Bem, no meu caso, aquela Bíblia foi a riqueza do jovem rico, percebi como eu estava amarrado a coisas materiais, a coisas que me davam um falso status, a coisas que poderiam me fazer sentir superior as outras pessoas. Desculpe-me por contar essa minha privacidade, mas não achei um jeito melhor de compartilhar essa reflexão com você.
E você, do que é que você não abre mão, o que é que te faz sentir-se melhor, mais forte, mesmo superior, e que você não consegue viver sem, diante dos outros? Para as mulheres pode ser um penteado de cabelo, uma roupa, um calçado, uma joia, não, não estou dizendo que não temos o direito de estarmos bonitos e bem arrumados, mas precisamos saber até que ponto esses valores externos são mais importantes que os internos, os realmente espirituais.
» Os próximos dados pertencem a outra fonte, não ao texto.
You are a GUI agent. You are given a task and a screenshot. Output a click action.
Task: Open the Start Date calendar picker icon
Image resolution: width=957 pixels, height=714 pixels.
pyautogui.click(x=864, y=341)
Até que ponto o cabelo desarrumado nos envergonha mais que um pecado não confessado?
Feliz é o homem que descobre que seu maior bem é Jesus, é a presença de Deus em seu coração, é a opinião de Deus sobre a sua vida, e que o resto, sejam coisas visíveis ou virtudes subjetivas, não podem dar a ele paz, não podem fazer dele alguém melhor. Na verdade somos alguém melhor quando somos templo do Espírito Santo, quando levamos em nós o doce cheiro do Evangelho, quando nosso coração é um trono limpo e bem conservado para que Deus se assente e reine. Quando é assim, não precisamos ter nada, nenhum bem, nenhum reconhecimento humano, apenas a confiança de que Deus mora em nós e é glorificado através de nossas vidas.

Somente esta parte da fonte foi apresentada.